PARTES DO EXERCÍCIO
a) Em que data o embaixador da China em Haia fez a declaração relatada no texto sobre a luta armada palestina?
b) Explique, com base no texto sobre a luta armada palestina, por que a fala de Zhang Jun é apresentada como inesperada.
c) Transcreva do texto sobre a luta armada palestina o trecho entre "Em 22 de fevereiro" e "israelense na Palestina.", inclusive.

TRECHO DO DOCUMENTO
================================
Rompendo o silêncio sobre a luta armada palestina: Um apelo por clareza

Ramzy Baroud
3 semanas ago

Em 22 de fevereiro de 2024, o embaixador da China em Haia, Zhang Jun, enunciou algo inesperado. Seu relato, como muitos outros, buscou auxiliar o Tribunal Internacional de Justiça (TIJ), em Haia, a formular uma opinião legal crítica e há muito esperada sobre as consequências legais da ocupação israelense na Palestina.

Zhang articulou a posição chinesa que, diferente das alegações do enviado dos Estados Unidos, se mantiveram alinhadas, inteiramente, às leis humanitárias internacionais. No entanto, vocalizou um tabu — um que mesmo os mais próximos aliados da Palestina no Oriente Médio e Sul Global não ousam tocar: o direito à resistência por todos os meios, “incluindo a luta armada”.

“O uso da força do povo palestino para resistir à opressão estrangeira e estabelecer seu Estado independente é um direito inalienável”, reconheceu o emissário chinês. “A luta travada pelos povos por sua libertação e autodeterminação — incluindo a luta armada contra o colonialismo, a ocupação, a agressão e a dominação de forças estrangeiras — não deve ser considerada terrorismo”.

‘Palestinos têm direito de resistir à opressão israelense’, diz China em Haia

Como era de se esperar, os comentários de Zhang não produziram eco. Nem governos, nem intelectuais — inclusive de esquerda — recorreram a sua fala como oportunidade para explorar a questão com maior profundidade. Permanece muito mais conveniente atribuir aos palestinos o papel ora de vítima, ora vilão. Um palestino que ouse resistir à ocupação — que busque autonomia ou controle sobre seu próprio destino — continua a ser um território deveras perigoso para uma análise honesta.
================================
REGISTROS

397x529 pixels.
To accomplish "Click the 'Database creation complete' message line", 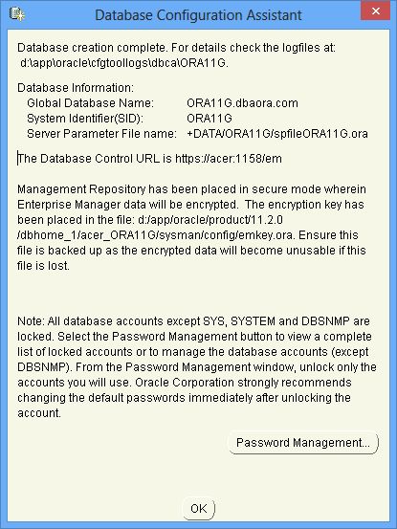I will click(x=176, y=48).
================================
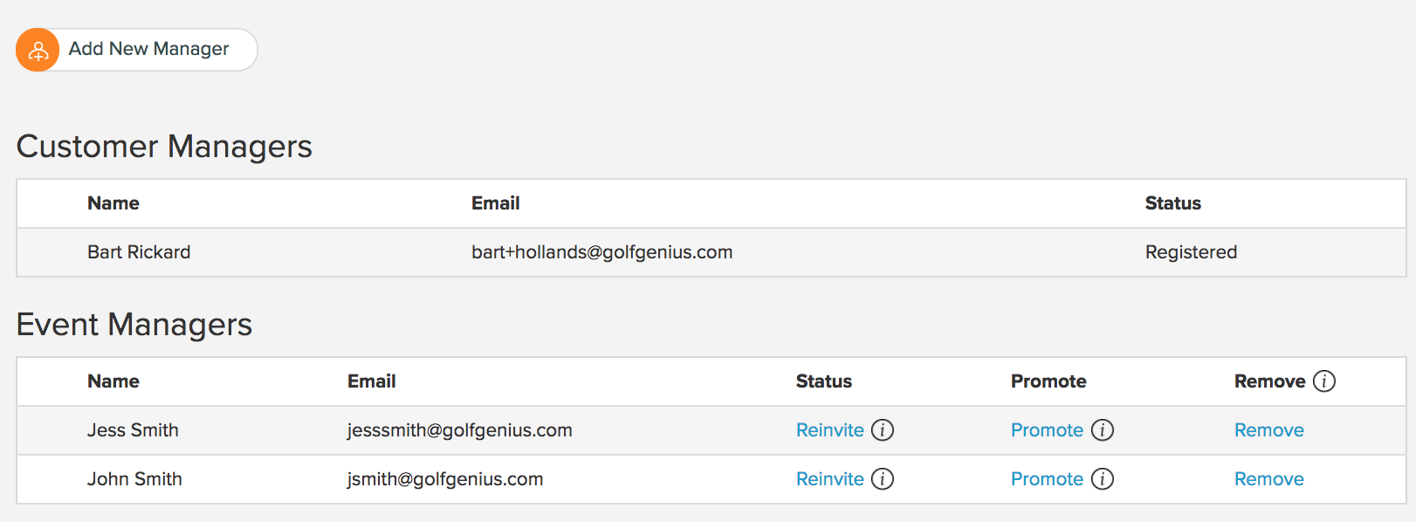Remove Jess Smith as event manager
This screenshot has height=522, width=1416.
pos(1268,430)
================================
RESULTADOS POR TAREFA
a) Em 22 de fevereiro de 2024.

b) Ele mencionou um tabu que nem os aliados mais próximos da Palestina no Oriente Médio e no Sul Global ousam tocar. Esse tabu é o direito à resistência por todos os meios, incluindo a luta armada.

c)
Em 22 de fevereiro de 2024, o embaixador da China em Haia, Zhang Jun, enunciou algo inesperado. Seu relato, como muitos outros, buscou auxiliar o Tribunal Internacional de Justiça (TIJ), em Haia, a formular uma opinião legal crítica e há muito esperada sobre as consequências legais da ocupação israelense na Palestina.